Wenn es dann außerdem noch gute Schmuggelwege über die Grenzen gibt, dann wird es der Pillenmafia leicht gemacht. Kein Wunder also, dass 70 Prozent aller gefälschten Medikamente in Entwicklungsländern entdeckt werden, vor allem in den Staaten Afrikas. Auch die gefälschten Pillen an den Patienten zu bringen, ist nicht besonders schwierig. So ließen sich Tabletten in afrikanischen Verpackungen verkaufen, die gemischt Deutsch und Englisch beschriftet seien. "So was kann man dort, wenn Menschen nicht lesen können, verkaufen, weil die eben nur die Zeichen sehen, aber eben nicht wissen, was das bedeutet", sagt Schweim.

Pharmakonzerne als Fälscher

Menschen, die nicht lesen können, die bitterarm sind und sich nur die billigsten Pillen vom Schwarzmarkt leisten können, geringe staatliche Kontrolle und hohe Profite - das sind die wichtigsten Voraussetzungen für Fälscherbanden. In Indien haben mittlerweile gut organisierte Kartelle das Geschäft übernommen, das mit Hinterhofwerkstätten angefangen hat.
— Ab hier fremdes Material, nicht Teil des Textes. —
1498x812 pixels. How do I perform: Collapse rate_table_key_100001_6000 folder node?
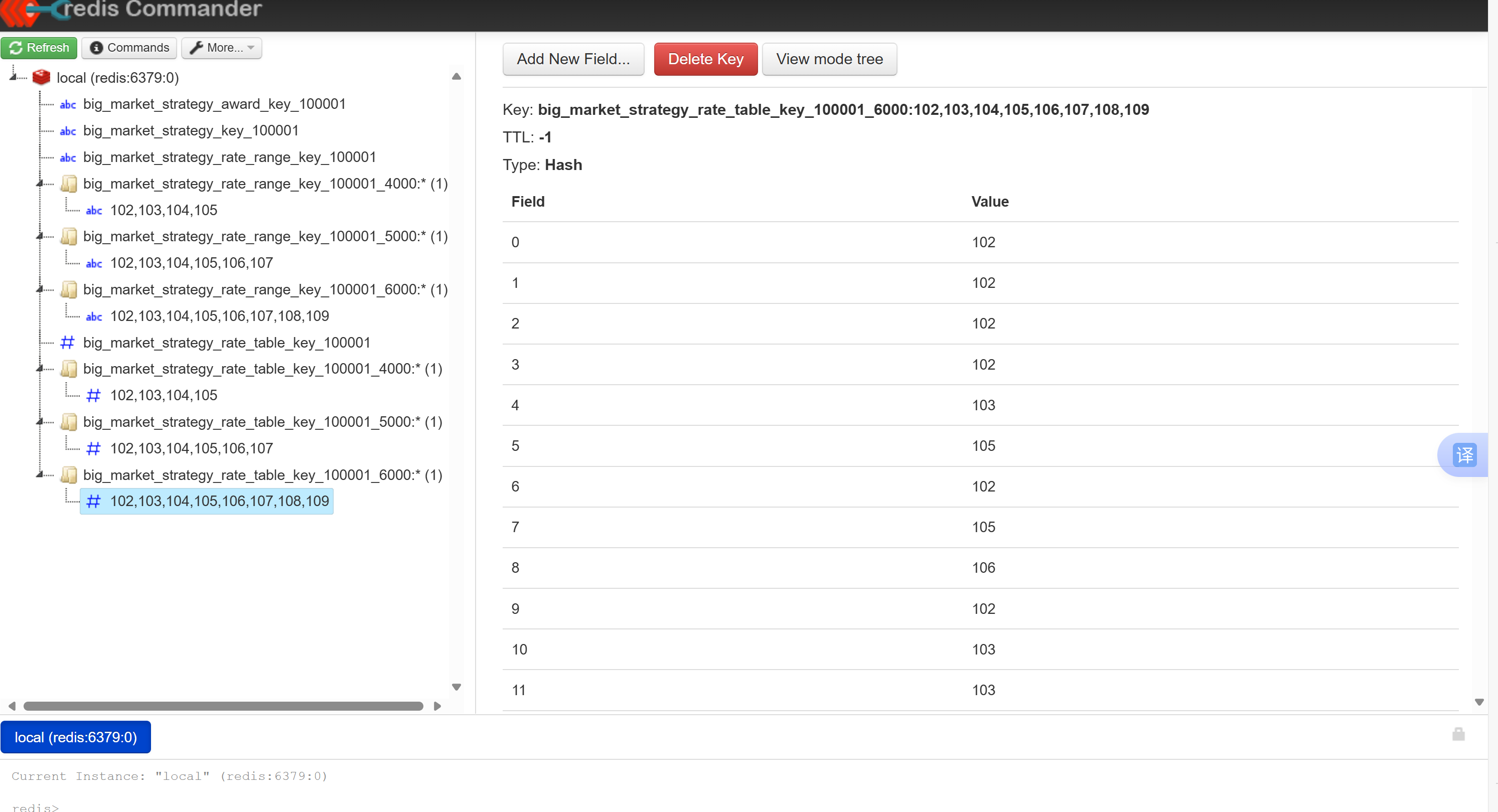(x=40, y=474)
Aber auch in China, in anderen Ländern Südostasiens und in Osteuropa sieht es nicht besser aus. Teilweise arbeiten dort sogar Pharmafirmen als Fälscher. Vor allem dann, wenn sie wenig legale, also offizielle Aufträge haben. Harald Schweim von der Universität Bonn: "Stellen Sie sich vor, Sie sind Leiter einer solchen Firma, haben 50 Mitarbeiter, die alle nichts mehr zu tun haben und in der Arbeitslosigkeit stehen. Dann kommen drei Herren zu ihnen. Einer hat einen Koffer voll Geld, einer hat einen Koffer voll Wirkstoff und einer hat einen Koffer voll Muster und sagt: 'Pressen Sie mir das, dann ist der Koffer voll Geld für Sie.'"

Es erstaunt dann eher, dass immerhin jede sechste Falschpille doch den richtigen Wirkstoff in der richtigen Dosierung enthält. Bei diesen Fälschungen wird nicht das Medikament, sondern die Verpackung gefälscht. Das hört sich zunächst eigenartig an. Aber es gibt zwei Möglichkeiten, an billigere Original-Pillen zu kommen, die man dann neu verpackt teurer verkaufen kann. Die eine Variante: Man kauft in Ländern, in denen Arzneimittel billiger sind und verkauft dort, wo es teuerer ist. Zweite Möglichkeit: Krankenhauspackungen sind größer und im Verhältnis wesentlich billiger als Einzelpackungen. Also nimmt man die Pillenfolien aus diesen Großpackungen und verkauft sie in gut kopierten kleineren Verpackungen. Diese Fälschungsmethode betrifft hauptsächlich die Industrienationen. Die Verpackungen sind mittlerweile so gut gemacht, dass selbst Experten betrogener Firmen Mühe haben, die Fälschung zu erkennen.